The layout of large players does not mean that large central enterprises and state-owned enterprises are the only protagonists of the future new energy market.

According to the observation of the above-mentioned new energy power station financial leasers, in the centralized large-scale ground power station project, central enterprises and state-owned enterprises must have advantages, but they also need to see the future development space of distributed photovoltaics.

According to data from the National Energy Administration, in the first half of 2021, the new installed capacity of photovoltaics in the country was 13.01 million kilowatts, of which 5.36 million kilowatts of photovoltaic power plants and 7.65 million kilowatts of distributed photovoltaics, accounting for 58%.

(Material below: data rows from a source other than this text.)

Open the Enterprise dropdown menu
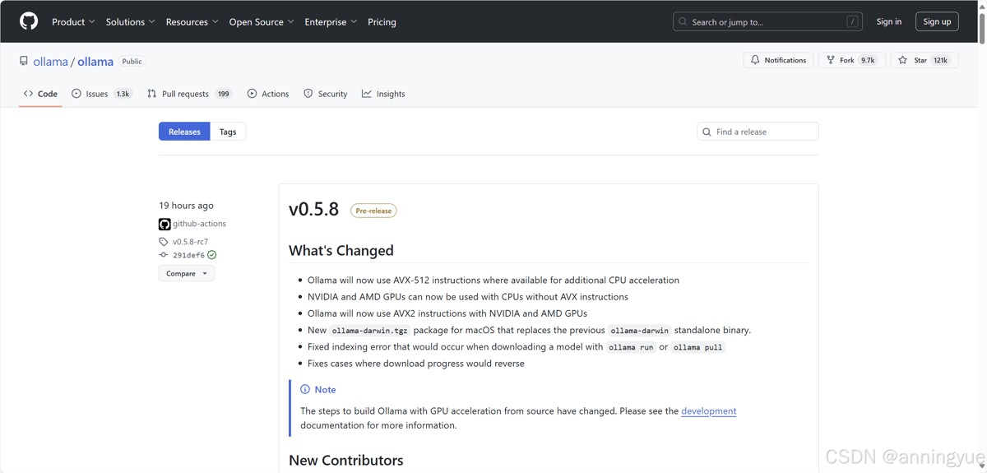 331,22

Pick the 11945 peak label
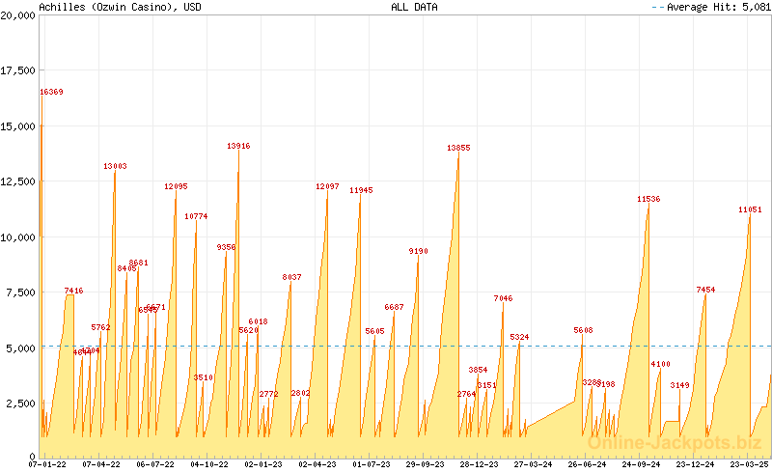click(x=361, y=190)
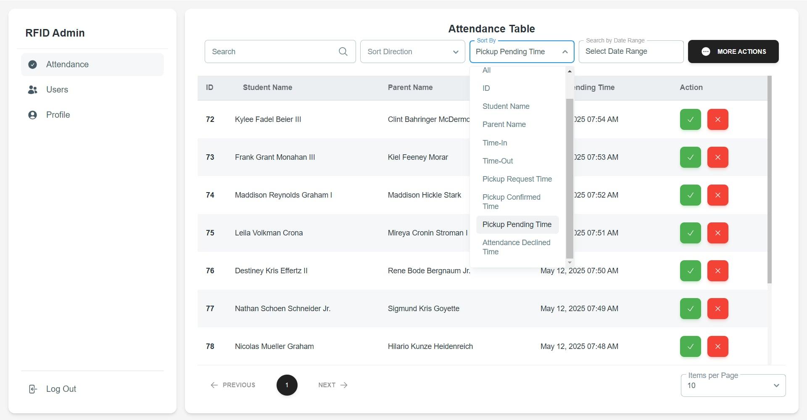807x420 pixels.
Task: Click the Users icon in the sidebar
Action: (x=32, y=90)
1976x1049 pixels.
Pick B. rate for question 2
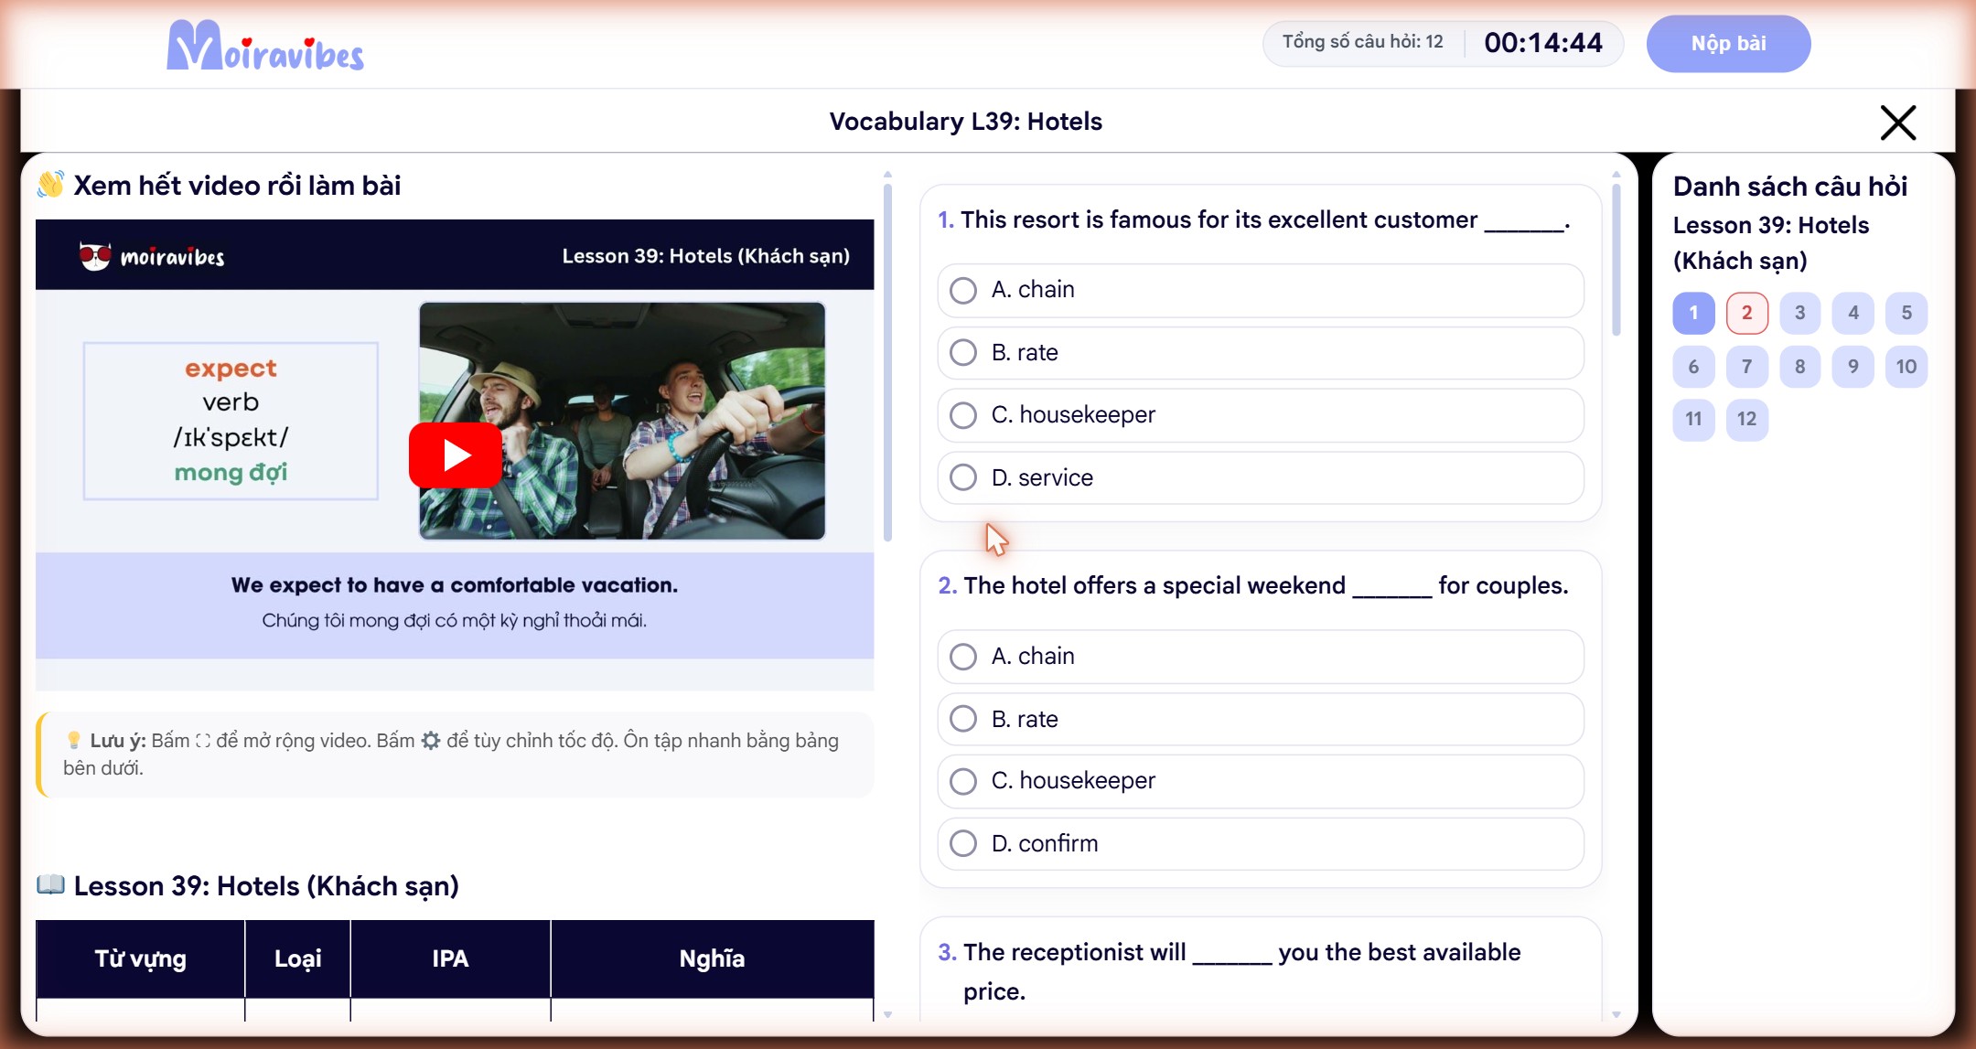pyautogui.click(x=1261, y=719)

In June this year, the National Energy Administration issued the "Notice on Submitting the Pilot Program for the Development of Distributed Photovoltaics on rooftops in whole counties (cities, districts)" to further strengthen the construction of distributed photovoltaics on rooftops in whole counties (cities and districts), and said that this is conducive to integrating resources to achieve intensive development, is conducive to reducing power peak loads, is conducive to saving and optimizing distribution network investment, and is conducive to guiding residents' green energy consumption. The growth of distributed photovoltaics has been pressed the "acceleration button".

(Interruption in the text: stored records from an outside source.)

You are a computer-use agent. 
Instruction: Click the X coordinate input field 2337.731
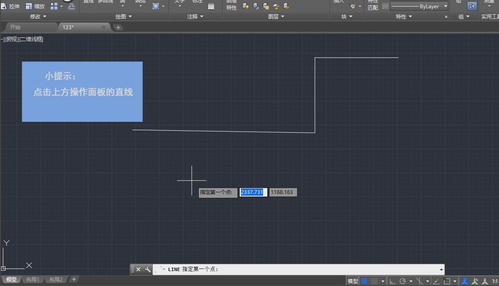253,192
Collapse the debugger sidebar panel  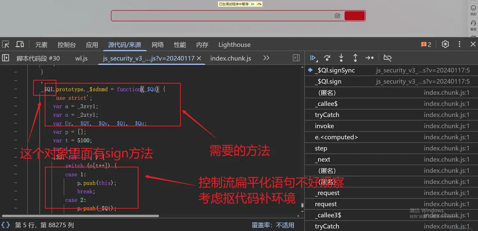[x=296, y=58]
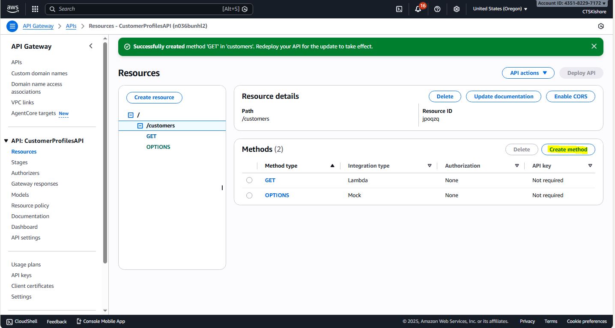Toggle the hamburger navigation menu
The height and width of the screenshot is (328, 615).
point(12,26)
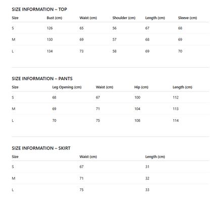Click pants waist value 75
Screen dimensions: 210x203
98,121
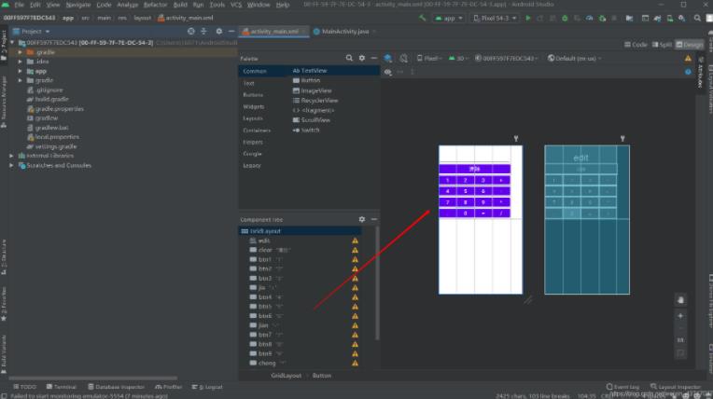Open the Refactor menu

pyautogui.click(x=156, y=5)
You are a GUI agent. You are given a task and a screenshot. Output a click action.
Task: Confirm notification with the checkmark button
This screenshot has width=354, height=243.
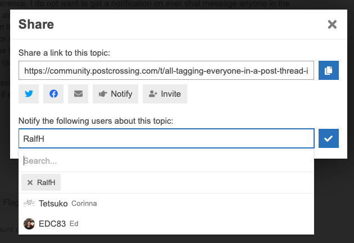329,138
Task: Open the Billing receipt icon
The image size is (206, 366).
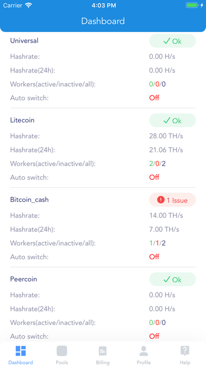Action: point(102,351)
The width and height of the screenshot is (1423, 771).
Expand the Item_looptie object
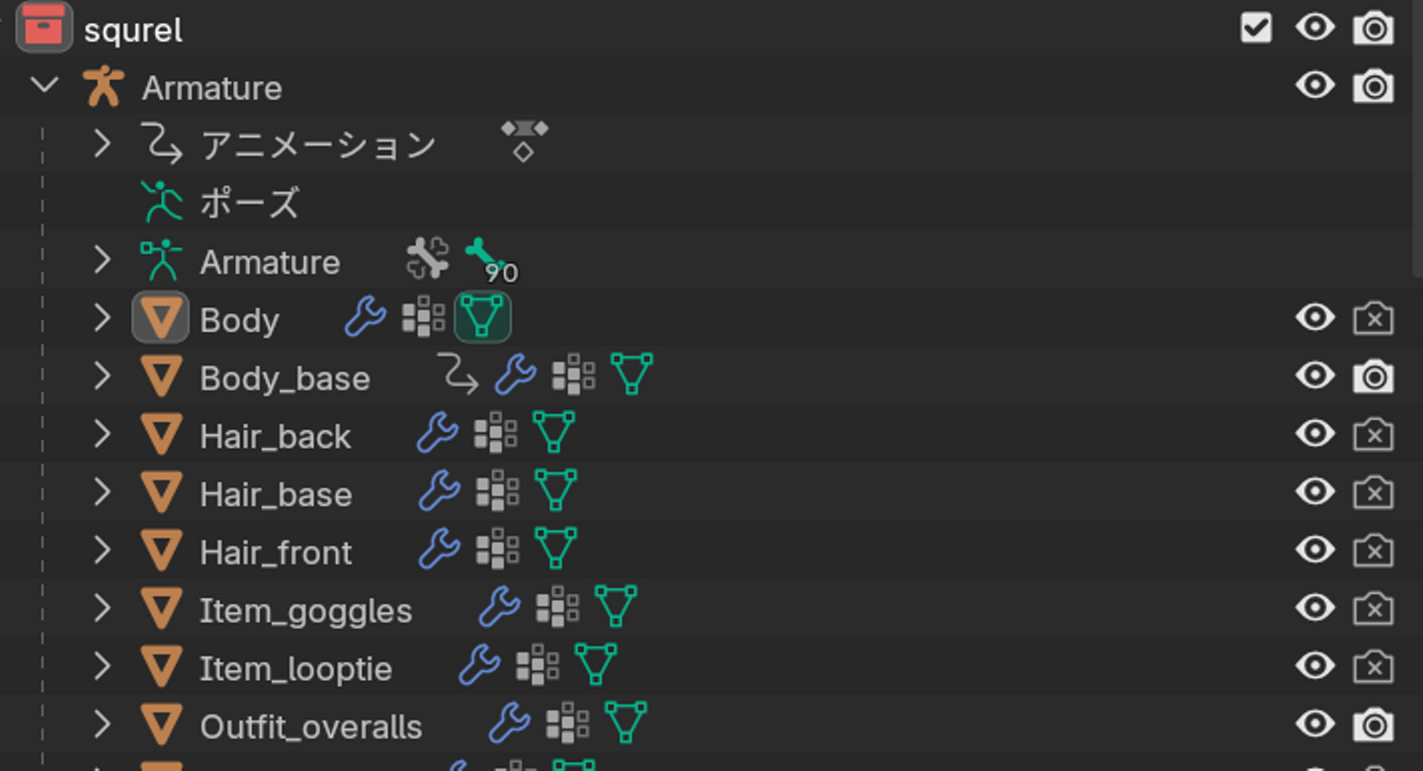pyautogui.click(x=102, y=666)
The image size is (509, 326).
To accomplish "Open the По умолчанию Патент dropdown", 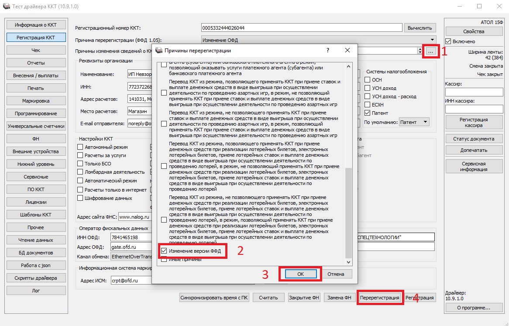I will coord(426,122).
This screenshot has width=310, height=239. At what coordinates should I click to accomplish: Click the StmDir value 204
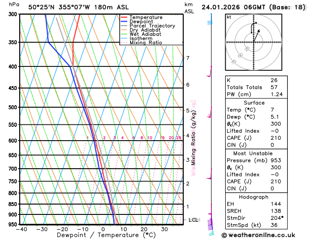277,218

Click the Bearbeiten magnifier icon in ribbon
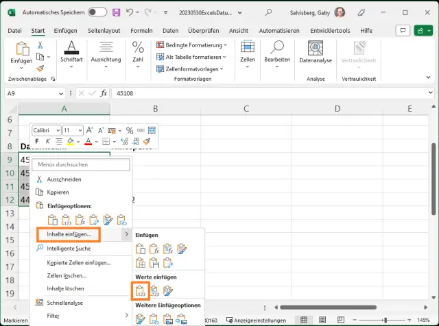point(277,49)
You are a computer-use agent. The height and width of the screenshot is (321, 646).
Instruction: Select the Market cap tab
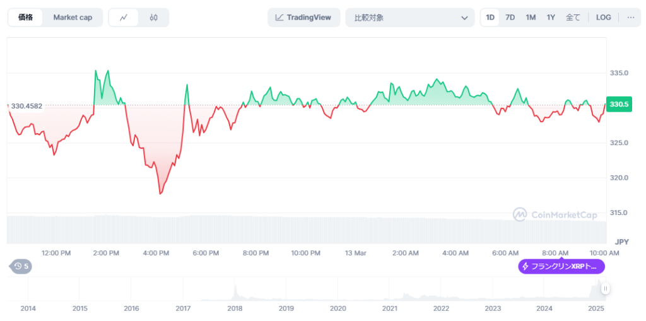click(x=73, y=18)
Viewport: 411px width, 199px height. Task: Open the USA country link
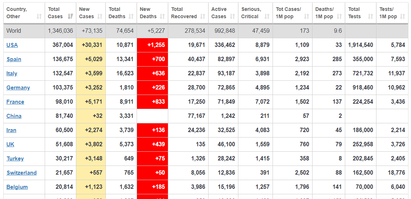(x=12, y=45)
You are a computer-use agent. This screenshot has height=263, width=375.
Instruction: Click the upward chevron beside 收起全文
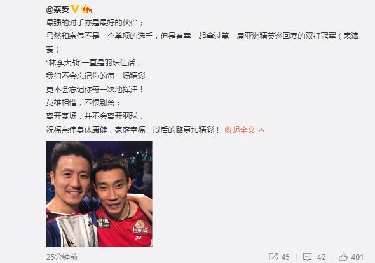[x=261, y=130]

The above-mentioned people believe that at this stage, private enterprises to develop power stations can be understood as separating from the heavy assets held by the power station and doing a good job in energy services. However, it is not ruled out that there will be periodic fluctuations, such as the rise in material prices will directly affect the profitability of the project, and the pressure will be transmitted upwards, resulting in a corresponding reduction in the profits of development, construction and other links.

He said, "With the improvement of cash flow, private enterprises can also hold." The possible future model is: state-owned enterprises holding, private enterprise development. ”

This article is certified by the original "original", the author of the Economic Observer, visit the yuanben.io query [2863ZKA6] for authorization information.